Lebih lanjut, peran St Petrus dalam Perjanjian Baru meneguhkan keyakinan Katolik mengenai kepausan dan apa yang dikatakan Yesus dalam Matius 16. Petrus menduduki posisi utama di antara para rasul. 

Petrus selalu disebutkan pertama kali (Mat 10:1-4; Mrk 3:16-19; Luk 6:14-16; Kis 1:13) dan terkadang sebagai satu-satunya yang disebutkan (Luk 9:32). Ia berbicara atas nama para rasul (Mat 18:21; Mrk 8:28; Luk 12:41; Yoh 6:69). 

Apabila Kristus memilih tiga orang dari para rasul-Nya untuk peristiwa-peristiwa khusus, seperti Trasfigurasi, Petrus selalu dalam urutan pertama.
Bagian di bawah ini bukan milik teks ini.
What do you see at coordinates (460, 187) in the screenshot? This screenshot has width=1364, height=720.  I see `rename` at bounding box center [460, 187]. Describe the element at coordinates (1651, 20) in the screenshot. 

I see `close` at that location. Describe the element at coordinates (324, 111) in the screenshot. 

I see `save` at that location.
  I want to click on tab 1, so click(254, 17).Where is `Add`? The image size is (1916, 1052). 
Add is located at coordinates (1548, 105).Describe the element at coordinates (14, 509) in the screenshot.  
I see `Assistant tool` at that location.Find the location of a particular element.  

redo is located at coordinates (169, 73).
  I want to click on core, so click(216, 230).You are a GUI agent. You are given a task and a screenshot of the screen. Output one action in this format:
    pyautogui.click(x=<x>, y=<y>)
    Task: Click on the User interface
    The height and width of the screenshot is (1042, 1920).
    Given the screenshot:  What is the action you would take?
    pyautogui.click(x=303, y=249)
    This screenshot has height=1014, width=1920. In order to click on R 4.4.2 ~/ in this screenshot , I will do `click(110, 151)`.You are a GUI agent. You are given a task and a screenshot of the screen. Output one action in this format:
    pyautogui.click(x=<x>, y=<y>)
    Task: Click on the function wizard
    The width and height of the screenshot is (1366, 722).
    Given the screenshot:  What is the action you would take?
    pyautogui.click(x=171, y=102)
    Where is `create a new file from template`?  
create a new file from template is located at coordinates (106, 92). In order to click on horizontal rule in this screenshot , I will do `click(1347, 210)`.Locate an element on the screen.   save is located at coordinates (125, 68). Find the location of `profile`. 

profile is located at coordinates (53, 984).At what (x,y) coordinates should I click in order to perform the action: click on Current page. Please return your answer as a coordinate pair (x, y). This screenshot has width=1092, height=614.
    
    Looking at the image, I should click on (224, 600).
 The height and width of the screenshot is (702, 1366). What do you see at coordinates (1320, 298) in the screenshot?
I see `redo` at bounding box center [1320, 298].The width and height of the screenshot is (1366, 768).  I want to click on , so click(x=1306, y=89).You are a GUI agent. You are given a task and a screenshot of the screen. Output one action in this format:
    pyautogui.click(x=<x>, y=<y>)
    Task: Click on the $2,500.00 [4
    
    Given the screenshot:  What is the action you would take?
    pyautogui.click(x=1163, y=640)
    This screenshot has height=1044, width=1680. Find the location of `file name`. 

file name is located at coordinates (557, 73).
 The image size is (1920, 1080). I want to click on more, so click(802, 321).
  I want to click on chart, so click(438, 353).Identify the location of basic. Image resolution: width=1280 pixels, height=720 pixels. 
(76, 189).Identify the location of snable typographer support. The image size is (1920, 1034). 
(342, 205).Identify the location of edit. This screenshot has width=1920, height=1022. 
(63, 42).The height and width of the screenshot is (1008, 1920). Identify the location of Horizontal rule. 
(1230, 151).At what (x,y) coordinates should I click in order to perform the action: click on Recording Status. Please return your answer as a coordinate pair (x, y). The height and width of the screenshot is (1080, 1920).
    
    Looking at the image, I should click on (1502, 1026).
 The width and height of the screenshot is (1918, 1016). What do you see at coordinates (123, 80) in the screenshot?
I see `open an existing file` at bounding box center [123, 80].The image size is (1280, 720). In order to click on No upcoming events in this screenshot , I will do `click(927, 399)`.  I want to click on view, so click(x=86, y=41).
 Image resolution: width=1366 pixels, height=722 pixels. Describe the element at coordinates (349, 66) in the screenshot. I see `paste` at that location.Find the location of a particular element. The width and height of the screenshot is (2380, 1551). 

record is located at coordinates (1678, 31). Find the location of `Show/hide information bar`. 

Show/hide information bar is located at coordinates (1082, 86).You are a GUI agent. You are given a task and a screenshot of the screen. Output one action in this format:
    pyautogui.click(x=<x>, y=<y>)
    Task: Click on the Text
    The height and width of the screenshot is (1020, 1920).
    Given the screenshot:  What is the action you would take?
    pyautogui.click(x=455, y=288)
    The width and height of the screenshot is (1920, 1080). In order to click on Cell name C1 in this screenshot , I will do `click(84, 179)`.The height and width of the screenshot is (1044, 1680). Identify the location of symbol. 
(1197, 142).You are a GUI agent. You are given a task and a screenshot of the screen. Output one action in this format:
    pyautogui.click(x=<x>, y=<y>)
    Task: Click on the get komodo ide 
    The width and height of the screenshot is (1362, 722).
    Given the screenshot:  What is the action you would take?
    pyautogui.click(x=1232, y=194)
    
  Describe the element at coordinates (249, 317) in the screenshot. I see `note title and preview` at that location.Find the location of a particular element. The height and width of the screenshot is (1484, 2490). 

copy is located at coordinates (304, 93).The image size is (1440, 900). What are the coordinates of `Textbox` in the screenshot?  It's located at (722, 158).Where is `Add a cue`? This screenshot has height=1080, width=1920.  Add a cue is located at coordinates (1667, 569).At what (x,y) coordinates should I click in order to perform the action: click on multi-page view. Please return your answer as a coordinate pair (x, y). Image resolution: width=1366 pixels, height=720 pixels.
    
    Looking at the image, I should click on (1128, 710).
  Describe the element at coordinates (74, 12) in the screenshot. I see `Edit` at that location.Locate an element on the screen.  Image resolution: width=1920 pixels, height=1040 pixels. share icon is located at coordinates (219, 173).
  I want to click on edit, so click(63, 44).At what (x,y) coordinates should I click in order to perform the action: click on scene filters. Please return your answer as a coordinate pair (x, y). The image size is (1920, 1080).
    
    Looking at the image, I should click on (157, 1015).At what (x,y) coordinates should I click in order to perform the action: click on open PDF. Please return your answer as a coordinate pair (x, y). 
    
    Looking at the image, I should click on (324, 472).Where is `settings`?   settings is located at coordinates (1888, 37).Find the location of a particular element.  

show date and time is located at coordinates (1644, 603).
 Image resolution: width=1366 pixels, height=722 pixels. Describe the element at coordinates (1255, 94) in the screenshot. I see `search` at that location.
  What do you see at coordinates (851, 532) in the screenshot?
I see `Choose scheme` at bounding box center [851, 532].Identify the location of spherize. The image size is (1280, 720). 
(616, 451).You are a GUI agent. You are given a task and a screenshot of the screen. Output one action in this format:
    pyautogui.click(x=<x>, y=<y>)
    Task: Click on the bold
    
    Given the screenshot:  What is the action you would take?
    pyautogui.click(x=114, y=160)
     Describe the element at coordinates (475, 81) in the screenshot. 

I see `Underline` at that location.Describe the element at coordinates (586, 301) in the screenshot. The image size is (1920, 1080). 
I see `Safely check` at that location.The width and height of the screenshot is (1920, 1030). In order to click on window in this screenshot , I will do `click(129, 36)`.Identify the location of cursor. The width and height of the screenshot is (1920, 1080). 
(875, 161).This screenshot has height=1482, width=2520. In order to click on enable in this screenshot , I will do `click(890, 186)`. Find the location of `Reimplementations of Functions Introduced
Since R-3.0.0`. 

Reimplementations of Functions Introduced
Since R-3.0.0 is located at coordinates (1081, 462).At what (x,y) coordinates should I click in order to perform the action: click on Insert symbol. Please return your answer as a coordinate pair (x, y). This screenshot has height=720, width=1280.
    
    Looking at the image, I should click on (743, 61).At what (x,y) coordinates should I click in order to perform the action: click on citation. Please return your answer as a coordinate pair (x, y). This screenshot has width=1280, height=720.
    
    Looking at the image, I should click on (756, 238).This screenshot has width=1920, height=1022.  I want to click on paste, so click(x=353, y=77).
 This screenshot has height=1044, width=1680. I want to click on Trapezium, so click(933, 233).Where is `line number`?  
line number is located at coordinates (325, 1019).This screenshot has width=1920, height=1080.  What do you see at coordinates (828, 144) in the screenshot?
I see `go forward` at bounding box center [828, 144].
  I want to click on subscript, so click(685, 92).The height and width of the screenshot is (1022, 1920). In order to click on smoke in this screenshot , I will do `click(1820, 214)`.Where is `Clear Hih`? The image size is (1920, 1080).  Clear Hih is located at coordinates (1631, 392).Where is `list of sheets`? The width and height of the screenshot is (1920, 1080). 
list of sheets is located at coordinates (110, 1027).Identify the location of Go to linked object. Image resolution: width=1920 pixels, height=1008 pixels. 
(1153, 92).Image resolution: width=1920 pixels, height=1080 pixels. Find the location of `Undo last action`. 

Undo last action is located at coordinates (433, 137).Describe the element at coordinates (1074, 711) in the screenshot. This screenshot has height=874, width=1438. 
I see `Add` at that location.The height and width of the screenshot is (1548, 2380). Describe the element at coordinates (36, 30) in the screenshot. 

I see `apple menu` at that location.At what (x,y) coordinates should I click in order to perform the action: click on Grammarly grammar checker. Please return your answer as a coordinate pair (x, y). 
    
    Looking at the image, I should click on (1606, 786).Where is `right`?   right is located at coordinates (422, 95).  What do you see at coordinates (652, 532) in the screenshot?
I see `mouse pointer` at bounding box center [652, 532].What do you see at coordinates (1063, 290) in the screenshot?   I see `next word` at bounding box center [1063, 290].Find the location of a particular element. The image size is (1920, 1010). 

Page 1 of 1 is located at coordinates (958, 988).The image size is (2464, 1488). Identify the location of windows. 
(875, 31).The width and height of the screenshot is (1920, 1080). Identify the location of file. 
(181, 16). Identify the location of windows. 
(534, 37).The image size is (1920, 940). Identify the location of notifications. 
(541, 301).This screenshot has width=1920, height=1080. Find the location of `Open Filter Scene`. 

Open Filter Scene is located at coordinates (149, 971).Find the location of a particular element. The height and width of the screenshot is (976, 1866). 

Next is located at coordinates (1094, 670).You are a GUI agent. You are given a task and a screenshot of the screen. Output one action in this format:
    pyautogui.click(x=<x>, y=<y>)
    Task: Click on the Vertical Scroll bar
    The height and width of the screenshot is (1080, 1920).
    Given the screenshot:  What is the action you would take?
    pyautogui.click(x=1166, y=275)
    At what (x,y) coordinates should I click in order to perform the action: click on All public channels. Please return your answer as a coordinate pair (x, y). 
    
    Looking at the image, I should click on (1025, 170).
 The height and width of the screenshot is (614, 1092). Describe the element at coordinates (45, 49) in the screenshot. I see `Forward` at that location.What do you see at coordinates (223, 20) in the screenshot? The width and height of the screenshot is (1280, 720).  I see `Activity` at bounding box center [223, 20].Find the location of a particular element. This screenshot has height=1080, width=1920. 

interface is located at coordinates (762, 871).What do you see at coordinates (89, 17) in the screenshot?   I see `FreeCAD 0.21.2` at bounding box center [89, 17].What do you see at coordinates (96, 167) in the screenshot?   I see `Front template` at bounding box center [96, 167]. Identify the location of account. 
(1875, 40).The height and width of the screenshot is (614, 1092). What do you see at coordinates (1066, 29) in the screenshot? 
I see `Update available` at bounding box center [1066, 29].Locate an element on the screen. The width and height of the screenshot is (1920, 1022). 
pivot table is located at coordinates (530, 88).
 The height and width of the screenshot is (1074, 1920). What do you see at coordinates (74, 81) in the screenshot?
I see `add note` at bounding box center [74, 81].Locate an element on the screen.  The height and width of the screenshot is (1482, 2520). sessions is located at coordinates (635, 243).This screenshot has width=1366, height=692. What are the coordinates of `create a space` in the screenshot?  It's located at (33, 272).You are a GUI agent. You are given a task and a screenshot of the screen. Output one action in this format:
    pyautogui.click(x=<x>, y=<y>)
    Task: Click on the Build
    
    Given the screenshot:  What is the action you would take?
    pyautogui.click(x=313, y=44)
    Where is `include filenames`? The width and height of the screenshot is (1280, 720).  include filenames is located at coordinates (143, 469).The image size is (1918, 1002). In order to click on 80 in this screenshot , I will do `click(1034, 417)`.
Kristus memilih perahu St Petrus sebagai tempat di mana Ia mengajar. 

Pada hari Pentakosta, St Petrus yang berkotbah di hadapan orang banyak dan memaklumkan misi Gereja (Kis 2:14-40). Dialah yang pertama kali mengadakan mujizat penyembuhan (Kis 3:6-7). 

St Petrus juga yang menerima wahyu bahwa kaum kafir harus dibaptis (Kis 10:9-48) dan berada di pihak St Paulus menentang perlunya sunat (Kis 15). Di akhir hidupnya, St Petrus disalibkan, tetapi, dalam kerendahan hatinya, ia minta agar disalibkan terbalik, dengan kepala di bawah.

Sebagai orang Katolik kita percaya bahwa wewenang yang diberikan kepada St Petrus tidak berakhir dengan berakhirnya hidup St Petrus, melainkan diwariskan kepada para penerusnya. Tulisan-tulisan kuno menegaskan keyakinan ini. 

St Ireneus (wafat thn 202) dalam “Adversus haereses” menggambarkan bagaimana Gereja di Roma dibangun oleh St Petrus dan St Paulus, menelusuri suksesi jabatan dari St Petrus kepada Linus, Kletus (disebut juga Anakletus) dan seterusnya hingga keduabelas penerus sampai ke jamannya, Paus Eleutherius. Tertulianus (wafat thn 250) dalam “De praescriptione haereticorum” menegaskan gagasan yang sama, begitu pula Origen (wafat thn 254) dalam “Komentar-komentar mengenai Yohanes, St. Siprianus dari Kartago (wafat thn 258)” dalam “Persatuan Gereja Katolik”, dan masih banyak yang lainnya.

Wewenang kepausan menjadi semakin besar setelah disahkannya kekristenan, teristimewa setelah jatuhnya Kekaisaran Romawi dan timbulnya kekacauan politik. Gereja kita boleh berbangga atas garis tak terpatahkan suksesi St Petrus yang adalah Vicar Kristus. 

Patutlah kita senantiasa ingat bahwa salah satu gelar resmi paus, pertama kali dikenakan oleh Paus Gregorius Agung (wafat tahun 604) adalah “hamba dari para hamba Tuhan.” Sementara kita merenungkan jawaban di atas, baiklah kita kenangkan Bapa Suci kita, Paus Benediktus XVI, dan berdoa bagi ujud-ujudnya.